Depleted Pathway: A depleted pathway is the opposite of an enriched pathway. It refers to a biological pathway that contains a statistically significant number of genes with lower expression than expected under the given experimental condition, irregardless of the gene being up or down regulated. For example, if a biological pathway shows a lower-than-expected number of genes with altered expression in your analysis, that pathway is considered depleted.

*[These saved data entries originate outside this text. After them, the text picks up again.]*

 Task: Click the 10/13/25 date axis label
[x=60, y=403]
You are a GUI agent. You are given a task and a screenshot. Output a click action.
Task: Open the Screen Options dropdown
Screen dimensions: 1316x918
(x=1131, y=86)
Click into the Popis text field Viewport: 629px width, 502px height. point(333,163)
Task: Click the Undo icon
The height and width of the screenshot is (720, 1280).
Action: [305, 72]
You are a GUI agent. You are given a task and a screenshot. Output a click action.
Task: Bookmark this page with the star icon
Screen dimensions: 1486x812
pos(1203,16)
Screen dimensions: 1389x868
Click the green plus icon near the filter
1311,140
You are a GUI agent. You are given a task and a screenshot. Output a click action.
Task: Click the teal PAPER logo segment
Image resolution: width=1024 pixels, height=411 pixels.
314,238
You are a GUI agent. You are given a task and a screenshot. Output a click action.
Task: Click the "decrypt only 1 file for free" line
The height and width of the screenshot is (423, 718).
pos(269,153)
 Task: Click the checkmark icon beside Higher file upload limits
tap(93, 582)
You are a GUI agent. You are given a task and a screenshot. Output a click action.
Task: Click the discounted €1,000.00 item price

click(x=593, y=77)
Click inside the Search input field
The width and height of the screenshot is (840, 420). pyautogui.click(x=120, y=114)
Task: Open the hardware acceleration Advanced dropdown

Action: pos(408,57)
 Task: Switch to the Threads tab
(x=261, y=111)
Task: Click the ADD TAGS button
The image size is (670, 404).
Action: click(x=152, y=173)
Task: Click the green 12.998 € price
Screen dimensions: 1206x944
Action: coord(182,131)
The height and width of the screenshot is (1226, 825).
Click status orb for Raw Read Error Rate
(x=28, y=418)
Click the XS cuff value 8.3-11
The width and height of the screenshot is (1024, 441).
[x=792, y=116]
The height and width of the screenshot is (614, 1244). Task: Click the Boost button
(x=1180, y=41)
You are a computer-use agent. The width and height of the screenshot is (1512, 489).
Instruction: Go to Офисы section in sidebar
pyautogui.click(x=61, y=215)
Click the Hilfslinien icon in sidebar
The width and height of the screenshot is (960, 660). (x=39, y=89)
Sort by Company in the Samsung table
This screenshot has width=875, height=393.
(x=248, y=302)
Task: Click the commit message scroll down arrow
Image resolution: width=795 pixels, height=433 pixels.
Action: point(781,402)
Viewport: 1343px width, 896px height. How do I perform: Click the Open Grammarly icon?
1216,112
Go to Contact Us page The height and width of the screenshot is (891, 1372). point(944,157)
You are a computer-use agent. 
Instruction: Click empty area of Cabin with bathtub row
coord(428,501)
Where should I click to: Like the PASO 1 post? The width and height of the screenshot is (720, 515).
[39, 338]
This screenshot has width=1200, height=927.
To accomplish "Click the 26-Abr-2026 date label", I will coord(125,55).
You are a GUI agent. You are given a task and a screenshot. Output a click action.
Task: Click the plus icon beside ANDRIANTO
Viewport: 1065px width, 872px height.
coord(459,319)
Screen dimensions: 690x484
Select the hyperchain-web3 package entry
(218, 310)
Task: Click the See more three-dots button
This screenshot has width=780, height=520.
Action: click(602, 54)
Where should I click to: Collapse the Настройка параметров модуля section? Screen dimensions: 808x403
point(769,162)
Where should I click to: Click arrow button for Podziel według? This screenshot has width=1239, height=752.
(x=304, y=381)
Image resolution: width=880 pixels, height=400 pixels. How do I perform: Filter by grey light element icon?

Upregulated Pathway: An upregulated pathway refers to a biological pathway where the majority of genes have increased expression levels under a specific experimental condition. For example, if you find that most genes in a particular pathway have higher expression levels in the treatment group compared to the control group, that pathway is considered upregulated.
Downregulated Pathway: A downregulated pathway is the opposite of an upregulated pathway. It indicates a biological pathway where the majority of genes have decreased expression levels under the experimental condition being studied. For example, if most genes in a pathway exhibit lower expression levels in the treatment group compared to the control group, that pathway is considered downregulated.
Conclusion
This concludes the functional enrichment tutorial! In summary, the key functions in this library for enrichment are:
function |
purpose |
---|---|
enrich_fishers |
conduct functional enrichment using the fishers exact method |
enrich_logistic |
conduct functional enrichment using the logistic regression method |
For more information about the full functionality of each function, please refer to the API Reference.
References
Sartor, M. A., Leikauf, G. D., & Medvedovic, M. (2009). LRpath: a logistic regression approach for identifying enriched biological groups in gene expression data. Bioinformatics (Oxford, England), 25(2), 211–217.